Customer Intelligence Protocol

(github.com)

1 points | by ColeW 2 hours ago

1 comments

  • ColeW 2 hours ago
    1. Defining the Domain & Boundaries Before the AI talks to a user, the developer creates a DomainConfig. This sets the core identity of the AI (e.g., a "health_wellness" specialist) and establishes hard red lines known as "prohibited indicators." For example, the system can be configured to catch and block the AI if it ever tries to diagnose a condition or prescribe medication.

    2. Building "Scaffolds" (Reasoning Frameworks) Instead of relying on massive, complex prompts, developers write "Scaffolds" in simple YAML files. Think of these as standard operating procedures for the LLM. Each scaffold defines:

    Framing: The exact role, perspective, and tone the AI should adopt.

    Reasoning Steps: A step-by-step logical process the AI must follow to answer the question.

    Guardrails: Specific disclaimers that must be included and actions that must never be taken.

    3. The Mantic Detection Layer (Deep Analysis & Alignment) Woven deeply throughout the guardrails, the control layer, and the health system is CIP's native Mantic detection layer. It features a built-in M-kernel (calculated as M = sum(W_i * L_i) * f_time / sqrt(N)) that runs continuous friction, emergence, and coherence analysis.

    Core Capabilities: It handles scaffold health analysis, detects policy conflicts, evaluates safety, and classifies argument structures and fallacies.

    No Dependencies Required: This mathematical detection runs natively within CIP. However, it can optionally delegate to the mantic-thinking package when installed for even richer analytical capabilities.

    4. The Runtime Flow (User Interaction) When a user asks a question, the CIP facade handles the entire pipeline:

    Selection: The ScaffoldEngine analyzes the user's intent and dynamically selects the best YAML framework for the job.

    On-the-fly Adjustment: The system can apply a RunPolicy to tweak the AI's behavior per-request without altering the code (e.g., parsing natural language like "be concise, bullet points" into strict formatting and temperature rules).

    Prompt Assembly & Invocation: CIP assembles the final prompt by combining the domain context, user data, and the chosen scaffold, then sends it to the LLM provider.

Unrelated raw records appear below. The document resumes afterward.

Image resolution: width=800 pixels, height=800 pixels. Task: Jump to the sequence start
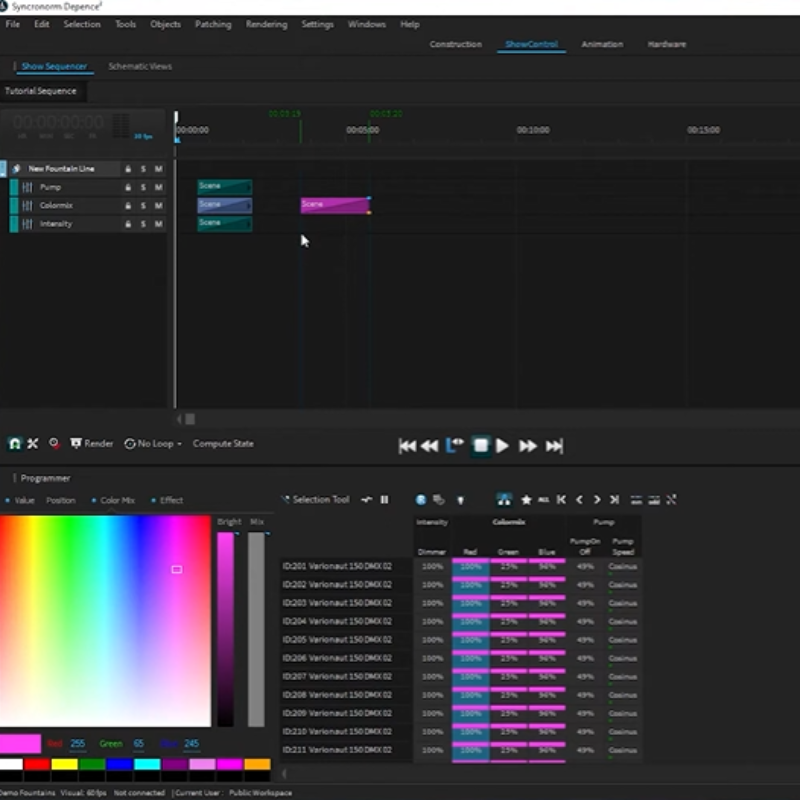coord(407,446)
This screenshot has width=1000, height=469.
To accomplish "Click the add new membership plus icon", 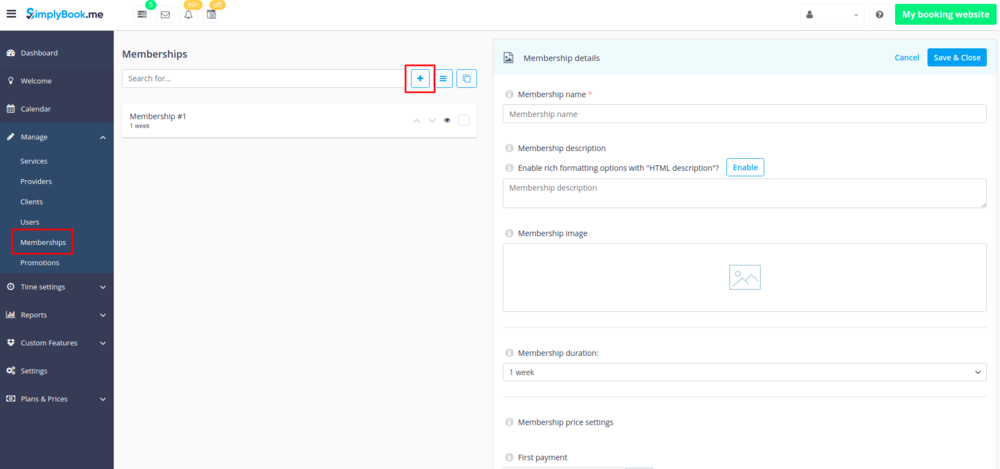I will tap(420, 78).
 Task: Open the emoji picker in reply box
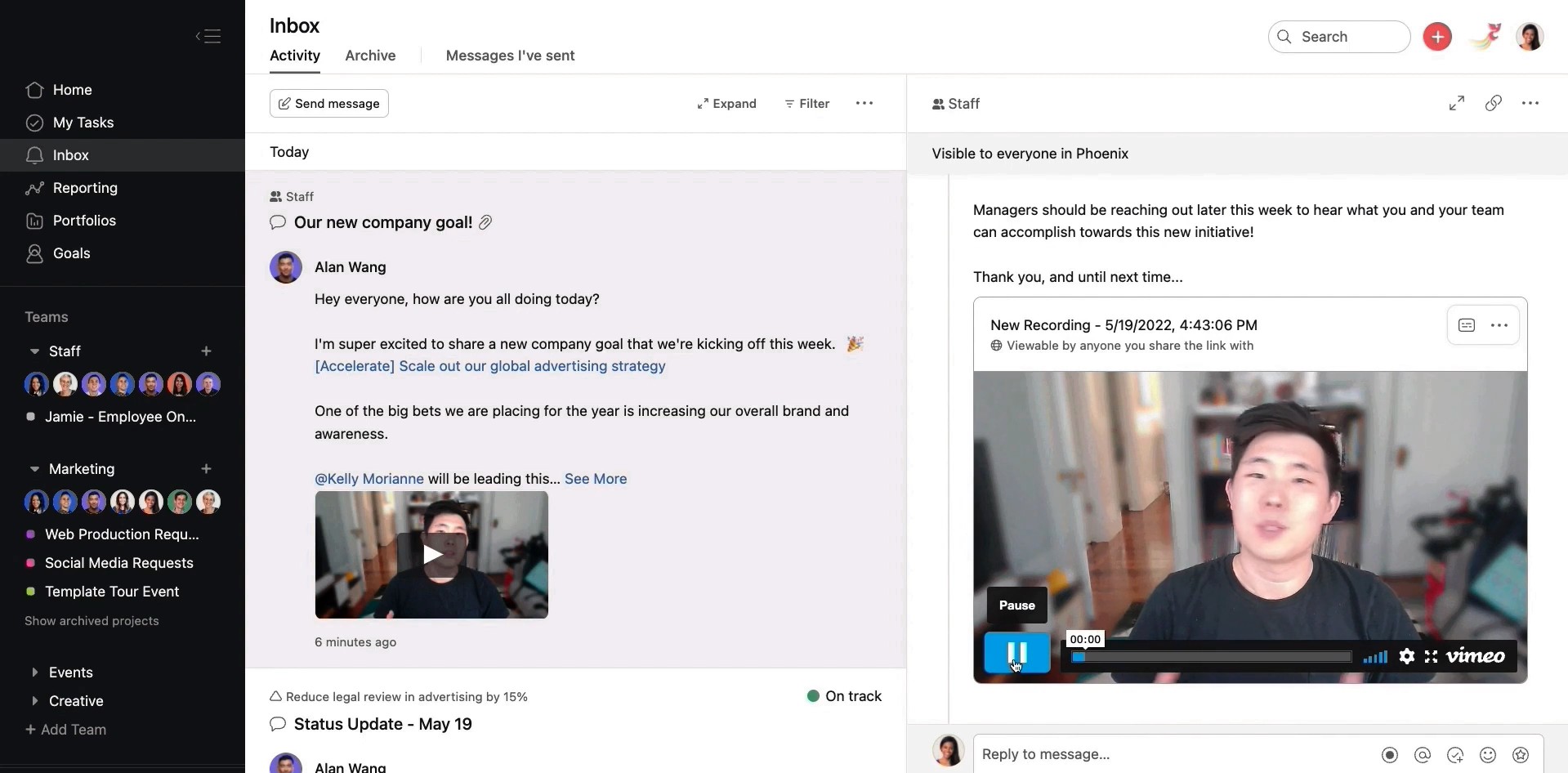pos(1488,755)
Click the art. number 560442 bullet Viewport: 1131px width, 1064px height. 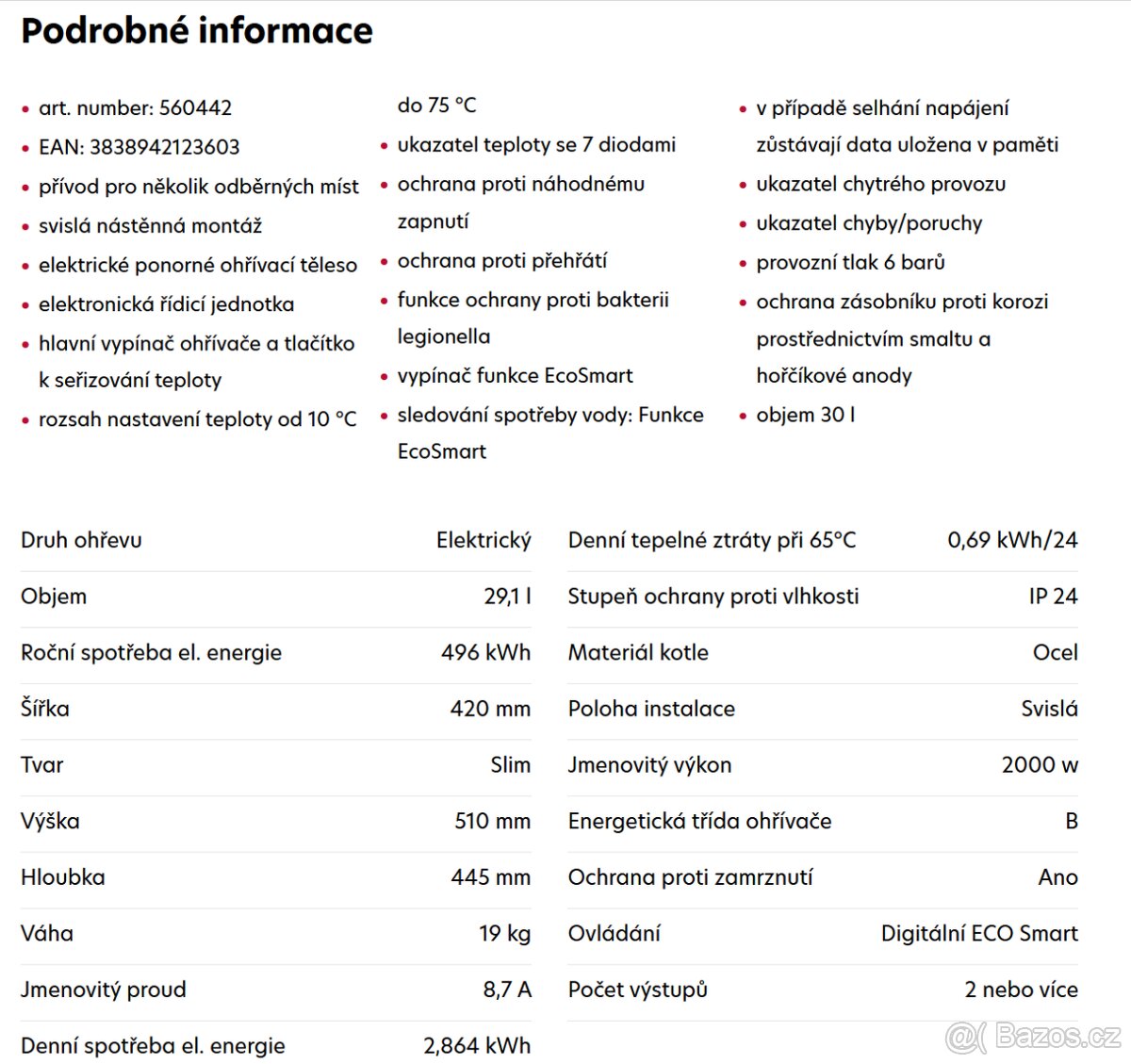click(135, 108)
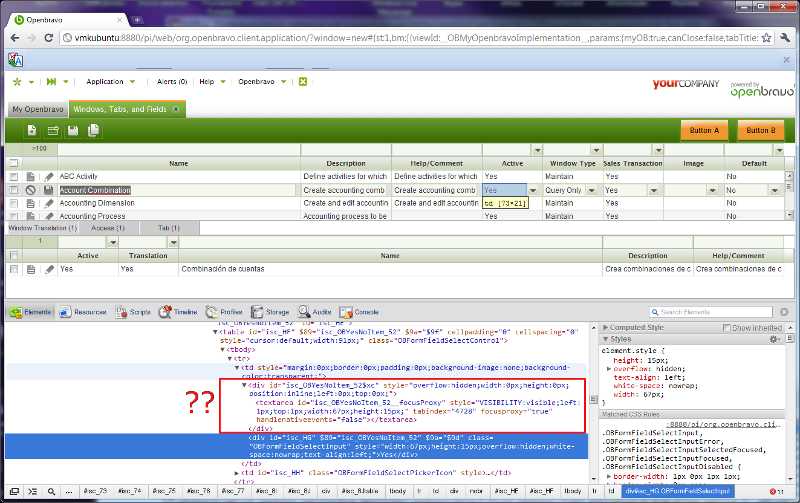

    5. Safety Interventions & Output Before the response is handed back to the user, CIP's safety boundaries (heavily supported by the Mantic layer) act as a final gatekeeper. If the LLM forgot a required disclaimer, CIP automatically appends it. If the text crosses a dangerous boundary, the output is sanitized or halted entirely. CIP then returns a CIPResult object, providing the final text alongside full transparency ("explainability") into exactly how the AI reached its conclusion.

    6. The Engagement Subsystem (Lead Tracking & Escalation) Beyond single conversations, CIP includes a comprehensive, domain-agnostic engagement/ package designed for downstream consumer applications (like AutoCIP or RealEstateCIP).

    Lead Scoring: It evaluates user interactions using recency-weighted algorithms, configurable action weights, and distinct score bands.

    Escalation & Status Inference: The system infers the user's status based on their behavior and uses status transition callbacks to trigger escalations when a user is ready for human intervention or a specific business flow.